By the year 2020, according to Real Steel, human boxers will be replaced by pugilistic robots engineered to provide fans with maxed-out levels of mechanized carnage. But Shawn Levy’s Super Bowl advertisement of a movie, a roughshod cocktail of father-son melodrama and sporting theatrics, also asserts that shameless commercialism will remain a huge part of the on-canvas experience in the future, if the film’s brazen handling of product placement is any indication.

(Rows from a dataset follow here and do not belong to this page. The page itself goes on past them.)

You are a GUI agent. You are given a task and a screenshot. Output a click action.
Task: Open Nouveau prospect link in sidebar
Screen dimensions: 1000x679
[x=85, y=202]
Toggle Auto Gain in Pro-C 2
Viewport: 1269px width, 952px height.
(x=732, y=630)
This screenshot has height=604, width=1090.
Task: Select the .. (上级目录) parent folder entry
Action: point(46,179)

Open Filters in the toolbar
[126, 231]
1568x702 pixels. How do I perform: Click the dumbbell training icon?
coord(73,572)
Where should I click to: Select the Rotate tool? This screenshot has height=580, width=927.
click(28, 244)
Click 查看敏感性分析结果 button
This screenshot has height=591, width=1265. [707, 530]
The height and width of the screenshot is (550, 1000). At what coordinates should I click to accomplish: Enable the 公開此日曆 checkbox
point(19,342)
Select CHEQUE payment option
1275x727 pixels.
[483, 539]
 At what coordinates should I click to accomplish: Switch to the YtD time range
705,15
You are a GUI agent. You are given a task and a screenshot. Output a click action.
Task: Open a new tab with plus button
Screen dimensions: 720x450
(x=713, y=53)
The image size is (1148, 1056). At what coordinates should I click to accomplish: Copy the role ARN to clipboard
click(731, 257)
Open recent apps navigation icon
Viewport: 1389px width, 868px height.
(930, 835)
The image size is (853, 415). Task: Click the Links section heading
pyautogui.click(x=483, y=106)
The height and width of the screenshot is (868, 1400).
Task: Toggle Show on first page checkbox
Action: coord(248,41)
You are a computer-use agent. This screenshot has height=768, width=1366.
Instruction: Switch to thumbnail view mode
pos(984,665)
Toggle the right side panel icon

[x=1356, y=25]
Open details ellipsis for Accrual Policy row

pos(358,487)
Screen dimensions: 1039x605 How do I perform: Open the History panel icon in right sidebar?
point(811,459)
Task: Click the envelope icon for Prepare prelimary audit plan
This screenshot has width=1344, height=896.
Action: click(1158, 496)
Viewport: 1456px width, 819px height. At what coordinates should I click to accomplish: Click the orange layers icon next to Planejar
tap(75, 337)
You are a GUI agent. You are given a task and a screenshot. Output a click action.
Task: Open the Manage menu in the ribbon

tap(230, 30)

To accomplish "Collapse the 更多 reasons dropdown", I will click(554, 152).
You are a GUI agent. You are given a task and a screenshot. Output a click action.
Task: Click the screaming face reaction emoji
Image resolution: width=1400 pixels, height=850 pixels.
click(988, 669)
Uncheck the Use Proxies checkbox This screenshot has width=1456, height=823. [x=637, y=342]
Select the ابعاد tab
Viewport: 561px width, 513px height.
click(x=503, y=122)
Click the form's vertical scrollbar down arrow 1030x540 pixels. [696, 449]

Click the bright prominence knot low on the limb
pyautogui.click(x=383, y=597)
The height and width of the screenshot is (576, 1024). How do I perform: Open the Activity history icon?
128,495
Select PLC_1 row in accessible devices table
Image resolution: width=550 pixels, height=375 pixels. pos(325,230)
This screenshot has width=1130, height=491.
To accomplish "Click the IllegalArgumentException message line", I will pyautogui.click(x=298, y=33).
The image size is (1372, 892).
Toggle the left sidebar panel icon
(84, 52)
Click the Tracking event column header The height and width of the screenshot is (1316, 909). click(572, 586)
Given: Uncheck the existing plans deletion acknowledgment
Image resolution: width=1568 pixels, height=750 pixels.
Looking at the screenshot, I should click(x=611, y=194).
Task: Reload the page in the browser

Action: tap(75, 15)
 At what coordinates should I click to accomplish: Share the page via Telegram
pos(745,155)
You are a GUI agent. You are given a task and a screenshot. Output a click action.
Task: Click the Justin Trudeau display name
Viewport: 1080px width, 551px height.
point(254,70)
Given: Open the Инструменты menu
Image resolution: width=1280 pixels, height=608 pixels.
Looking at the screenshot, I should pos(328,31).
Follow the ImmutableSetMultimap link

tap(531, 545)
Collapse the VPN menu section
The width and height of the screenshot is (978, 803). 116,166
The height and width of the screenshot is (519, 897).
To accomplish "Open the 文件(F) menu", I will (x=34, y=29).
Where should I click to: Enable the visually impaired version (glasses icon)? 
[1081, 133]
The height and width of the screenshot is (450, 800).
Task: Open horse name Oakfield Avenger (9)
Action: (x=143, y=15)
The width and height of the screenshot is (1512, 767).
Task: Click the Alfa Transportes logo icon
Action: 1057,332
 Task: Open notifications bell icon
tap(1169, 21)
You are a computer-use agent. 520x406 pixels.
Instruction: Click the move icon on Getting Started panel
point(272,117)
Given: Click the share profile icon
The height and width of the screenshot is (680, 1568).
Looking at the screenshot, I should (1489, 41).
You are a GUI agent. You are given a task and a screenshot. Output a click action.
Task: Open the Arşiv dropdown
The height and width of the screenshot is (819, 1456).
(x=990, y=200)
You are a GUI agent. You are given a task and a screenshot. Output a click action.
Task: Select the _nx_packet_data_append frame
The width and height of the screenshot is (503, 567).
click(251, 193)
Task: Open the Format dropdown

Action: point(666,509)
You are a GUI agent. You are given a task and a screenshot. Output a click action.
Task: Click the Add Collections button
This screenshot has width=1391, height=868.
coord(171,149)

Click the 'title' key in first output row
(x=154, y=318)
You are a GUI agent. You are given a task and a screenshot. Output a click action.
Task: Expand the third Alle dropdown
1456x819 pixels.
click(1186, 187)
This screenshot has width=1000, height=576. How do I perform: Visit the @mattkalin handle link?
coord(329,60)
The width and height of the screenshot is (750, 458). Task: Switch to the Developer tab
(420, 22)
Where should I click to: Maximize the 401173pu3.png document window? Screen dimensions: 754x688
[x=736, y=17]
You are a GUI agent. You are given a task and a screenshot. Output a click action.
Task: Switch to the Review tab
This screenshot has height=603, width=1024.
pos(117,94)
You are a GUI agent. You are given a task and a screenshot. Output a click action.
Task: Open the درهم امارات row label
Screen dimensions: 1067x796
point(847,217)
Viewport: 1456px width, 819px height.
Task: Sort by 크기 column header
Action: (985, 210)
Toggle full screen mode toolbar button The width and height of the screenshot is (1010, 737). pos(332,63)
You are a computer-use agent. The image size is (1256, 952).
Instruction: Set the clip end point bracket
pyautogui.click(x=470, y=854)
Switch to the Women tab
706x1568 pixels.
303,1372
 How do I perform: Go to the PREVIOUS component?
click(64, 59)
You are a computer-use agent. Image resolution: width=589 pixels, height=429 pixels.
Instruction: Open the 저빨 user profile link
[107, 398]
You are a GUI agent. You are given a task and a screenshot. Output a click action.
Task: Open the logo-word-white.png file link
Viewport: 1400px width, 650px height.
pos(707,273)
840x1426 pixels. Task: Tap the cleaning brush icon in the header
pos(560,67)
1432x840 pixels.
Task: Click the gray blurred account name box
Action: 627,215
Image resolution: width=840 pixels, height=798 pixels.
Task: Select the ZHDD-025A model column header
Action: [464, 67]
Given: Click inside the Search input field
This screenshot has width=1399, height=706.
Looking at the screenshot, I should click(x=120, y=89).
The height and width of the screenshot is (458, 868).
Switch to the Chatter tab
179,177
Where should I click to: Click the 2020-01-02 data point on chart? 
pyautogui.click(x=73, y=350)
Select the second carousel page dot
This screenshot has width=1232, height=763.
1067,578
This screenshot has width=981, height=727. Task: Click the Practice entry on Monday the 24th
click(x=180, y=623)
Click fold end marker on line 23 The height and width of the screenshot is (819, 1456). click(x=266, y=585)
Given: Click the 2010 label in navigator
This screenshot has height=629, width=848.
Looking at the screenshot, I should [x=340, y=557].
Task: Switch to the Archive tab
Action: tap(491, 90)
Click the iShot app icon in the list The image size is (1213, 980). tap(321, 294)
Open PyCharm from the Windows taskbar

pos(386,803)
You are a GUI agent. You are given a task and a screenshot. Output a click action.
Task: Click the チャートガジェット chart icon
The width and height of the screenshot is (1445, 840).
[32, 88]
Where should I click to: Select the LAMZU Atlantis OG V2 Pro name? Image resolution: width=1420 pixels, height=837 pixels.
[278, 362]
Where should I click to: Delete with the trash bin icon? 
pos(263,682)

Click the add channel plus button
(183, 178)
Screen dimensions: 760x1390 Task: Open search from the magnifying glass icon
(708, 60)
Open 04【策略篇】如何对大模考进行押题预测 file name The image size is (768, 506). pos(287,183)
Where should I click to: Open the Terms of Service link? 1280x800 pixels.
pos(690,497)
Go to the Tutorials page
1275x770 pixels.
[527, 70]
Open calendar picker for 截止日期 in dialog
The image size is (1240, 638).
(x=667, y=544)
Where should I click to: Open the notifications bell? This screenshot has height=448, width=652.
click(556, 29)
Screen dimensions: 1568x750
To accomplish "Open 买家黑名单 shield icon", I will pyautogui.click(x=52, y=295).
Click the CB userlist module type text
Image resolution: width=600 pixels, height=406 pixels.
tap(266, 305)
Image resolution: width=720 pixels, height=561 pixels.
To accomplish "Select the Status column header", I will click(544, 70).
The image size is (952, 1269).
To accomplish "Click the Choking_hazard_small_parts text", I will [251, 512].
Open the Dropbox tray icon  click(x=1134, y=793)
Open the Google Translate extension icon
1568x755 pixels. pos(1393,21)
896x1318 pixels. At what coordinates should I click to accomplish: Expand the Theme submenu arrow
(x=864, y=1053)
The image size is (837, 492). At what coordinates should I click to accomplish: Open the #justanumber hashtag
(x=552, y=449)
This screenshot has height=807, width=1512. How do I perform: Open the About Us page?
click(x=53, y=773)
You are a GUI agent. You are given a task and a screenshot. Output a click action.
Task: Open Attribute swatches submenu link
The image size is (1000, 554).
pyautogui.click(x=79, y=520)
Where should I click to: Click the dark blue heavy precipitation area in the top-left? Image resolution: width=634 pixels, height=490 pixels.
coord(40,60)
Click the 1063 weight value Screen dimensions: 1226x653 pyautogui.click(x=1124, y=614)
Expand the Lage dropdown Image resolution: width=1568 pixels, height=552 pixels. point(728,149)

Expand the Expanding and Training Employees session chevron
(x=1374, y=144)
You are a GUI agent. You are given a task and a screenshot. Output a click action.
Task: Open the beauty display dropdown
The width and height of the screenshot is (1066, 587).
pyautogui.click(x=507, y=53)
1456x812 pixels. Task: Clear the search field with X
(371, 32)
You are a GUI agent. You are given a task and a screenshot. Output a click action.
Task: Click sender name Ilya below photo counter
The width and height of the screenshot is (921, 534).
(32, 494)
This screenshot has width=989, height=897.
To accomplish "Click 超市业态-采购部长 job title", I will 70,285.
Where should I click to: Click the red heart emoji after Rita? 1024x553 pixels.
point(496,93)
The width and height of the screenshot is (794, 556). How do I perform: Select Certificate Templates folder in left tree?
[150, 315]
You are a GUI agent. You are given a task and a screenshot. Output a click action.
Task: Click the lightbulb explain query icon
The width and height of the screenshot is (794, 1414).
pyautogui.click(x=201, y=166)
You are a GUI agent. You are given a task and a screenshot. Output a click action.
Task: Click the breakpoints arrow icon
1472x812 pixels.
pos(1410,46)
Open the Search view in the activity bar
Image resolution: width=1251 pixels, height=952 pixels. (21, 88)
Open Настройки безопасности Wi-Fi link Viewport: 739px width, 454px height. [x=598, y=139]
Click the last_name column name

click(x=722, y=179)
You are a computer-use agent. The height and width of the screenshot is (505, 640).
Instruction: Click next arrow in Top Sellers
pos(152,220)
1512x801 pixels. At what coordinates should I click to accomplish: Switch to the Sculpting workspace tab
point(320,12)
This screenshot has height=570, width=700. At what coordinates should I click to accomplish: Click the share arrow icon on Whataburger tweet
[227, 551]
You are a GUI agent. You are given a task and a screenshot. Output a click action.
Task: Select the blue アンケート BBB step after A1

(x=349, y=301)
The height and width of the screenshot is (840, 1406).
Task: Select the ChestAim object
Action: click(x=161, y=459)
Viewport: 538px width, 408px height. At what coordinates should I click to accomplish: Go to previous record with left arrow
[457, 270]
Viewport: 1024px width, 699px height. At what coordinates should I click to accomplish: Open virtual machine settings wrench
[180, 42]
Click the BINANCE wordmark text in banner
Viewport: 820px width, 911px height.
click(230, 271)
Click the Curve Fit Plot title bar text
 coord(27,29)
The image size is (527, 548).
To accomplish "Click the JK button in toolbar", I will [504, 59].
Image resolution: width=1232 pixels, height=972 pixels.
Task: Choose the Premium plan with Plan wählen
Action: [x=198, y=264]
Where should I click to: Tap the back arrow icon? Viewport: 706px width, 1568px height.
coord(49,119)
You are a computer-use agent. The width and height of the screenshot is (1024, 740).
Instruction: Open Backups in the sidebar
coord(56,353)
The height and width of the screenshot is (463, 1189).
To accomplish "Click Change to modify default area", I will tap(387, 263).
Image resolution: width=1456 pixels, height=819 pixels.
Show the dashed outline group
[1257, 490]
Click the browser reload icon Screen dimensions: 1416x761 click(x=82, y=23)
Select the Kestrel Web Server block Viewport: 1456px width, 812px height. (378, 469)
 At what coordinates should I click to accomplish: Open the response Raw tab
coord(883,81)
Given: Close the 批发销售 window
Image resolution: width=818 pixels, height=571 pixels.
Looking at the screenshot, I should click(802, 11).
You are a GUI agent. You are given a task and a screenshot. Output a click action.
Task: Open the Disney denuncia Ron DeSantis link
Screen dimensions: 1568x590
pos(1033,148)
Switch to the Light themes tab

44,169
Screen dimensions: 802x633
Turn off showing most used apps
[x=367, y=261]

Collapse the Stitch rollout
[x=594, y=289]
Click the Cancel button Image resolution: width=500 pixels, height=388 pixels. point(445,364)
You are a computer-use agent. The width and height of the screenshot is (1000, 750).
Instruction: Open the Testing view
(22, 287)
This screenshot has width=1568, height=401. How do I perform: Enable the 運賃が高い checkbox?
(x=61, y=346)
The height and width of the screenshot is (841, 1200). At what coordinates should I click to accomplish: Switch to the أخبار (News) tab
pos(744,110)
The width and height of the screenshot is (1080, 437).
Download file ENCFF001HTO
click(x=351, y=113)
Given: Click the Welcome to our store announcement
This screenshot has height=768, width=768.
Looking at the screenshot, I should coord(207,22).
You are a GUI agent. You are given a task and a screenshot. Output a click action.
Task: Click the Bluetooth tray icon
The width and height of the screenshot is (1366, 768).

Charlie Kenton (Hugh Jackman), a once-promising boxer turned hapless robo-fight promoter, is always hunting for his next quick buck, which explains his apprehension toward spending a summer with his estranged Bieber-headed son, Max (Dakota Goyo). Conveniently, his precocious seed also has a deep love for the robo-fighting arts, and the two bond over the crunch of metal on metal, training a scrap-heap sparring machine called Atom to defeat bigger, stronger opponents with sweet-science speed and craft. It doesn’t take long for Levy (Night at the Museum, Date Night) to set Atom on course to clash with Zeus, the top dog of the fight game owned by Jerry Jones-esque Farra Lemkova (Olga Fonda) and walking, pouting Japanese tech-genius stereotype Tak Mashido (Karl Yune).
The actual fight sequences, a mix of CGI, animatronics and real-life consulting from boxing legend Sugar Ray Leonard, are an honest blast, but it’s hard to get riled up with innumerable Hewlett-Packard, Budweiser and Microsoft brand drops sliming across the screen.